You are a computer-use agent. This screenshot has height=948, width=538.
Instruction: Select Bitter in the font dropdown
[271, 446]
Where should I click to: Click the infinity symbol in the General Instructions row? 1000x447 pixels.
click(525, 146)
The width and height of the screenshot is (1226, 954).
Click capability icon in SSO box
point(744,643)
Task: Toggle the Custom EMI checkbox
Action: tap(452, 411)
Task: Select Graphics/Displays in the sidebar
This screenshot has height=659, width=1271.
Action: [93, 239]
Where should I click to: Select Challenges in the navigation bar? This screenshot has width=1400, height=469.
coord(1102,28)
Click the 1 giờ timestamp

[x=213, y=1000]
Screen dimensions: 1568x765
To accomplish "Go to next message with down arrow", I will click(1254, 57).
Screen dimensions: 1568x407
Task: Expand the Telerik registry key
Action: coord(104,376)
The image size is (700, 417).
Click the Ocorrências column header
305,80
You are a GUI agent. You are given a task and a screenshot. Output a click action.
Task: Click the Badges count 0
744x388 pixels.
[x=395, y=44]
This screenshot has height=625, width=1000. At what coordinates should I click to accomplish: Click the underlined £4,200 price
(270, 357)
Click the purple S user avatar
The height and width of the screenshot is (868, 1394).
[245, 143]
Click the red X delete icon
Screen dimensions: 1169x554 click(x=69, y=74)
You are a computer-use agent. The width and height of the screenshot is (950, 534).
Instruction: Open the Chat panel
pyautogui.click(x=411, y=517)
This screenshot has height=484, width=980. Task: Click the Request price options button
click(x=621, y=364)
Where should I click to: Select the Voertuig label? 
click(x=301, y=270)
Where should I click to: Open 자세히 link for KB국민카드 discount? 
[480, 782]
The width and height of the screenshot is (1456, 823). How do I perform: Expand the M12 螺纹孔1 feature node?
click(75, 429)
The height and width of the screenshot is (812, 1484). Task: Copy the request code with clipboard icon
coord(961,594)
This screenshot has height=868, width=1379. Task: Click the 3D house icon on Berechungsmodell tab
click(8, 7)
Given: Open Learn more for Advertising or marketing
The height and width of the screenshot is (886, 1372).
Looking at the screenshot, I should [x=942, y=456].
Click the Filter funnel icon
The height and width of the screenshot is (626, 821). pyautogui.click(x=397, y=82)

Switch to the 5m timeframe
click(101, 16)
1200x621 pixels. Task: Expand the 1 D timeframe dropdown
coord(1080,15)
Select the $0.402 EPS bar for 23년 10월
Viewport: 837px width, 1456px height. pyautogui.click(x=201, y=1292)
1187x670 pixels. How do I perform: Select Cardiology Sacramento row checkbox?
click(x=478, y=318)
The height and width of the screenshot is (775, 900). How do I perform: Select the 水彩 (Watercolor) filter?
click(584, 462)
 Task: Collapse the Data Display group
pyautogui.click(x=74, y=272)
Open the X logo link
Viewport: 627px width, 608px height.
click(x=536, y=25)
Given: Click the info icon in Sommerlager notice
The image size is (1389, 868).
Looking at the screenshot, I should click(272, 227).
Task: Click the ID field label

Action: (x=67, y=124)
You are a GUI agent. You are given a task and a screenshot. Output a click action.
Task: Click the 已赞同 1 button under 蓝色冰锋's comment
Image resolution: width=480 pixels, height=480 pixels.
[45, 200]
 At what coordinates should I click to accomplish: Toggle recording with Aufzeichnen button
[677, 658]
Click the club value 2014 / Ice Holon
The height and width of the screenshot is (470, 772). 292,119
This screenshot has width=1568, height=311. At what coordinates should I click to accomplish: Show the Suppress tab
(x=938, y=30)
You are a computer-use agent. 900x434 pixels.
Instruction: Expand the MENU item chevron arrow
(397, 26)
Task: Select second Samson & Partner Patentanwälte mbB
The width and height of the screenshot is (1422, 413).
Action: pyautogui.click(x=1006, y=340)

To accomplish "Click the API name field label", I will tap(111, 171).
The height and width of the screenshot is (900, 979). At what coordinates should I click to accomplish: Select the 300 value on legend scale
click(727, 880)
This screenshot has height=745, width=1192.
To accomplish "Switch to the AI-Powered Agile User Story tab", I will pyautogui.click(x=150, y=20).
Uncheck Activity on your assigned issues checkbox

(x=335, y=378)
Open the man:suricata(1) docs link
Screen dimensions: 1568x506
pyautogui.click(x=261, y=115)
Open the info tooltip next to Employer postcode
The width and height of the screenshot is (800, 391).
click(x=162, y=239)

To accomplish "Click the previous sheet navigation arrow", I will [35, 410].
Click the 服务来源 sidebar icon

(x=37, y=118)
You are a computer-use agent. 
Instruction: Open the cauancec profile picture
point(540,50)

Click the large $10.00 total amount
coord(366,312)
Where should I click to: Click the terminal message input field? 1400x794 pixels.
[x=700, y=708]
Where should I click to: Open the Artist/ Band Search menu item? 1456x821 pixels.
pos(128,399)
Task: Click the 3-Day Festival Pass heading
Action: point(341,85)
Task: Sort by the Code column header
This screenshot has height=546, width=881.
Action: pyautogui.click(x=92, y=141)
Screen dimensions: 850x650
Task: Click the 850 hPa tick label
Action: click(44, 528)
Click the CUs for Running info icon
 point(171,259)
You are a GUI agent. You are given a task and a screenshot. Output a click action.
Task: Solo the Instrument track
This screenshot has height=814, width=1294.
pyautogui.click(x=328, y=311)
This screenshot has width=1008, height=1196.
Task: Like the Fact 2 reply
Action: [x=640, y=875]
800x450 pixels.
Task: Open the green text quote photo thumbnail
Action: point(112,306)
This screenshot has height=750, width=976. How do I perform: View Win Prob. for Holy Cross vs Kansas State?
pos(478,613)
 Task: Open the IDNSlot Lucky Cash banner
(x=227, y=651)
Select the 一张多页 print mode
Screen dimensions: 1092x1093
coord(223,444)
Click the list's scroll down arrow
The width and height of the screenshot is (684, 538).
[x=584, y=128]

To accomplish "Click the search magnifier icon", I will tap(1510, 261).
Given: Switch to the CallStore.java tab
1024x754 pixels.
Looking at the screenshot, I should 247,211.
-------
(What this task involves)
Copy every line of the records above exactly.

(Answer box)
You are a computer-use agent. This screenshot has height=948, width=538.
Instruction: Select Bitter in the font dropdown
[271, 446]
Where should I click to: Click the infinity symbol in the General Instructions row? 1000x447 pixels.
click(525, 146)
The width and height of the screenshot is (1226, 954).
Click capability icon in SSO box
point(744,643)
Task: Toggle the Custom EMI checkbox
Action: tap(452, 411)
Task: Select Graphics/Displays in the sidebar
This screenshot has height=659, width=1271.
Action: [93, 239]
Where should I click to: Select Challenges in the navigation bar? This screenshot has width=1400, height=469.
coord(1102,28)
Click the 1 giờ timestamp

[x=213, y=1000]
Screen dimensions: 1568x765
To accomplish "Go to next message with down arrow", I will click(1254, 57).
Screen dimensions: 1568x407
Task: Expand the Telerik registry key
Action: coord(104,376)
The image size is (700, 417).
Click the Ocorrências column header
305,80
You are a GUI agent. You are given a task and a screenshot. Output a click action.
Task: Click the Badges count 0
744x388 pixels.
[x=395, y=44]
This screenshot has height=625, width=1000. At what coordinates should I click to accomplish: Click the underlined £4,200 price
(270, 357)
Click the purple S user avatar
The height and width of the screenshot is (868, 1394).
[245, 143]
Click the red X delete icon
Screen dimensions: 1169x554 click(x=69, y=74)
You are a computer-use agent. The width and height of the screenshot is (950, 534).
Instruction: Open the Chat panel
pyautogui.click(x=411, y=517)
This screenshot has height=484, width=980. Task: Click the Request price options button
click(x=621, y=364)
Where should I click to: Select the Voertuig label? 
click(x=301, y=270)
Where should I click to: Open 자세히 link for KB국민카드 discount? 
[480, 782]
The width and height of the screenshot is (1456, 823). How do I perform: Expand the M12 螺纹孔1 feature node?
click(75, 429)
The height and width of the screenshot is (812, 1484). Task: Copy the request code with clipboard icon
coord(961,594)
This screenshot has height=868, width=1379. Task: Click the 3D house icon on Berechungsmodell tab
click(8, 7)
Given: Open Learn more for Advertising or marketing
The height and width of the screenshot is (886, 1372).
Looking at the screenshot, I should [x=942, y=456].
Click the Filter funnel icon
The height and width of the screenshot is (626, 821). pyautogui.click(x=397, y=82)

Switch to the 5m timeframe
click(101, 16)
1200x621 pixels. Task: Expand the 1 D timeframe dropdown
coord(1080,15)
Select the $0.402 EPS bar for 23년 10월
Viewport: 837px width, 1456px height. pyautogui.click(x=201, y=1292)
1187x670 pixels. How do I perform: Select Cardiology Sacramento row checkbox?
click(x=478, y=318)
The height and width of the screenshot is (775, 900). How do I perform: Select the 水彩 (Watercolor) filter?
click(584, 462)
 Task: Collapse the Data Display group
pyautogui.click(x=74, y=272)
Open the X logo link
Viewport: 627px width, 608px height.
click(x=536, y=25)
Given: Click the info icon in Sommerlager notice
The image size is (1389, 868).
Looking at the screenshot, I should click(272, 227).
Task: Click the ID field label

Action: (x=67, y=124)
You are a GUI agent. You are given a task and a screenshot. Output a click action.
Task: Click the 已赞同 1 button under 蓝色冰锋's comment
Image resolution: width=480 pixels, height=480 pixels.
[45, 200]
 At what coordinates should I click to accomplish: Toggle recording with Aufzeichnen button
[677, 658]
Click the club value 2014 / Ice Holon
The height and width of the screenshot is (470, 772). 292,119
This screenshot has width=1568, height=311. At what coordinates should I click to accomplish: Show the Suppress tab
(x=938, y=30)
You are a computer-use agent. 900x434 pixels.
Instruction: Expand the MENU item chevron arrow
(397, 26)
Task: Select second Samson & Partner Patentanwälte mbB
The width and height of the screenshot is (1422, 413).
Action: pyautogui.click(x=1006, y=340)

To accomplish "Click the API name field label", I will tap(111, 171).
The height and width of the screenshot is (900, 979). At what coordinates should I click to accomplish: Select the 300 value on legend scale
click(727, 880)
This screenshot has height=745, width=1192.
To accomplish "Switch to the AI-Powered Agile User Story tab", I will pyautogui.click(x=150, y=20).
Uncheck Activity on your assigned issues checkbox

(x=335, y=378)
Open the man:suricata(1) docs link
Screen dimensions: 1568x506
pyautogui.click(x=261, y=115)
Open the info tooltip next to Employer postcode
The width and height of the screenshot is (800, 391).
click(x=162, y=239)

To accomplish "Click the previous sheet navigation arrow", I will [35, 410].
Click the 服务来源 sidebar icon

(x=37, y=118)
You are a computer-use agent. 
Instruction: Open the cauancec profile picture
point(540,50)

Click the large $10.00 total amount
coord(366,312)
Where should I click to: Click the terminal message input field? 1400x794 pixels.
[x=700, y=708]
Where should I click to: Open the Artist/ Band Search menu item? 1456x821 pixels.
pos(128,399)
Task: Click the 3-Day Festival Pass heading
Action: point(341,85)
Task: Sort by the Code column header
This screenshot has height=546, width=881.
Action: pyautogui.click(x=92, y=141)
Screen dimensions: 850x650
Task: Click the 850 hPa tick label
Action: click(44, 528)
Click the CUs for Running info icon
 point(171,259)
You are a GUI agent. You are given a task and a screenshot. Output a click action.
Task: Solo the Instrument track
This screenshot has height=814, width=1294.
pyautogui.click(x=328, y=311)
This screenshot has width=1008, height=1196.
Task: Like the Fact 2 reply
Action: [x=640, y=875]
800x450 pixels.
Task: Open the green text quote photo thumbnail
Action: point(112,306)
This screenshot has height=750, width=976. How do I perform: View Win Prob. for Holy Cross vs Kansas State?
pos(478,613)
 Task: Open the IDNSlot Lucky Cash banner
(x=227, y=651)
Select the 一张多页 print mode
Screen dimensions: 1092x1093
coord(223,444)
Click the list's scroll down arrow
The width and height of the screenshot is (684, 538).
[x=584, y=128]

To accomplish "Click the search magnifier icon", I will tap(1510, 261).
Given: Switch to the CallStore.java tab
1024x754 pixels.
Looking at the screenshot, I should 247,211.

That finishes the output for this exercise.